◆ PROBLEMS TO WORK ON ◆
a - Answer these questions from the passage on Sunil Dutt, one per line:
(i) In which district was Sunil Dutt born?
(ii) In what year was Yaadein made?
(iii) How did Nargis Dutt appear in Yaadein?
b - Set down, word for word, the part of the passage on Sunil Dutt that begins at the words "It is the 90th" and stops after "a narrative film'.".

◆ EXCERPT TO READ ◆
-*-*-
It is the 90th birth anniversary of Sunil Dutt, who was born June 6, 1928, in Jhelum district, which is now Pakistan. The genial star was much loved not only by his wife Nargis and children Namrata, Sanjay and Priya but by fans and industry folk who swore by his helpful, proactive nature. Here’s recounting little-known facts about this actor-filmmaker…
The 1964 film Yaadein, which was directed and produced by Sunil Dutt, was the world's first feature film to star only one actor. While the movie starred Sunil Dutt, his wife Nargis Dutt featured only as a silhouette in the climax. Guinness World Records also recognized it for having the 'fewest actors in a narrative film'.
-*-*-
◆ EXCERPTED DATA ◆

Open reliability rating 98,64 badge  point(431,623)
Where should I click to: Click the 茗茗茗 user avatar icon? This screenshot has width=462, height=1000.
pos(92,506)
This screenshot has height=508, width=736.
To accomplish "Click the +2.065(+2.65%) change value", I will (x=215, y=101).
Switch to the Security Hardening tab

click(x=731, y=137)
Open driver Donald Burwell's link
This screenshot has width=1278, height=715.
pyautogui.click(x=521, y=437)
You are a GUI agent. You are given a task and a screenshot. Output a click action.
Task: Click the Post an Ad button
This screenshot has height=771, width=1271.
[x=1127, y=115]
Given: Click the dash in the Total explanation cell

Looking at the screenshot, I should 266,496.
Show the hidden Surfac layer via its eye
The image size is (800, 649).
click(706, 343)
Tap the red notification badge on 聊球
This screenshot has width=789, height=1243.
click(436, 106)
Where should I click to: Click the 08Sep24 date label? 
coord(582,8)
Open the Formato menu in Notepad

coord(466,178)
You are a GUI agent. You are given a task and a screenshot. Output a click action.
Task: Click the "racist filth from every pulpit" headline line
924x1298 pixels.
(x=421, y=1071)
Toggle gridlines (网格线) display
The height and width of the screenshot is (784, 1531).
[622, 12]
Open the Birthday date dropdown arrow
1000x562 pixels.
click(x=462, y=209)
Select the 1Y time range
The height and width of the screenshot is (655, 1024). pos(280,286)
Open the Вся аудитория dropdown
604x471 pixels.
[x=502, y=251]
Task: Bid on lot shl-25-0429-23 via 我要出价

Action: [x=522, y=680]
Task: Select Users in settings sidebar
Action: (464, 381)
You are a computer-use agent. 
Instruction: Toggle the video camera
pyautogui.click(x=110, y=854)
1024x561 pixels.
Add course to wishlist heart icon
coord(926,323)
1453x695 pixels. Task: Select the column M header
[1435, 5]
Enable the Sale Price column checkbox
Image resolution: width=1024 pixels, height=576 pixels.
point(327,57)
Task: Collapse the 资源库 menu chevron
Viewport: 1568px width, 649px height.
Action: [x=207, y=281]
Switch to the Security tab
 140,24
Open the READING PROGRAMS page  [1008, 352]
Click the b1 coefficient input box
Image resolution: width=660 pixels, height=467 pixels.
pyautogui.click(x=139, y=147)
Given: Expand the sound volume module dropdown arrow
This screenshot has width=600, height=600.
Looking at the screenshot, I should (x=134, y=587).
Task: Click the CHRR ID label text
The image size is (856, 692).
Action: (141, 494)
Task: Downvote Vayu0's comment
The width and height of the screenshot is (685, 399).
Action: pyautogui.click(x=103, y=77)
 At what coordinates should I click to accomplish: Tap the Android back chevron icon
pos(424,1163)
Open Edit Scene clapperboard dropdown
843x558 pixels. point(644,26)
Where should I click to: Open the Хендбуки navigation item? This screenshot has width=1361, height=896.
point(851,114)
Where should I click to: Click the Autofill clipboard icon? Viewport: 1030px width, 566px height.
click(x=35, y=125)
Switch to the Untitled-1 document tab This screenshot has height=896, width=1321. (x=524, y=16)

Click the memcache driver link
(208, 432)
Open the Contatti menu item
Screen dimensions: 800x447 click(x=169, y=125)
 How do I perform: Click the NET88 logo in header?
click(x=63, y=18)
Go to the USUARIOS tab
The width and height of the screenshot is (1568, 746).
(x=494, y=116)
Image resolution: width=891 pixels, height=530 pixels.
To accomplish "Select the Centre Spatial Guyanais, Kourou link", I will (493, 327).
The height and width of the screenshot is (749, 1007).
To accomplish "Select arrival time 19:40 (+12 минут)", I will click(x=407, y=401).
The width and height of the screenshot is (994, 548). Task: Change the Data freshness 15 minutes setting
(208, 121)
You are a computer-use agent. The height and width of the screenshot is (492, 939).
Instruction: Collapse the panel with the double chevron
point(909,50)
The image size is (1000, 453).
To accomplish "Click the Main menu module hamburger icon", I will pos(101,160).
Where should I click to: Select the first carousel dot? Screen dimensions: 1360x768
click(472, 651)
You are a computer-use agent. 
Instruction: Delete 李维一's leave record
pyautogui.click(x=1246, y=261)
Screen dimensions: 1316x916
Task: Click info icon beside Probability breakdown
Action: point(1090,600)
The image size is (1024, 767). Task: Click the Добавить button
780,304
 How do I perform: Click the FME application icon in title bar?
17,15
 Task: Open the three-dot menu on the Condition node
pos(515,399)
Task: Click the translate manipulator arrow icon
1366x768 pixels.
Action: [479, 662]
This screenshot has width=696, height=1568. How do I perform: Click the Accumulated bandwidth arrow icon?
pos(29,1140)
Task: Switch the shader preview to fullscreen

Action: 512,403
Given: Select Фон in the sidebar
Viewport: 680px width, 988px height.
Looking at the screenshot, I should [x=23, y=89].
-*-*-
◆ ANSWERS GIVEN ◆
a -
(i) Jhelum district, which is now Pakistan
(ii) 1964
(iii) Only as a silhouette in the climax

b -
It is the 90th birth anniversary of Sunil Dutt, who was born June 6, 1928, in Jhelum district, which is now Pakistan. The genial star was much loved not only by his wife Nargis and children Namrata, Sanjay and Priya but by fans and industry folk who swore by his helpful, proactive nature. Here’s recounting little-known facts about this actor-filmmaker…
The 1964 film Yaadein, which was directed and produced by Sunil Dutt, was the world's first feature film to star only one actor. While the movie starred Sunil Dutt, his wife Nargis Dutt featured only as a silhouette in the climax. Guinness World Records also recognized it for having the 'fewest actors in a narrative film'.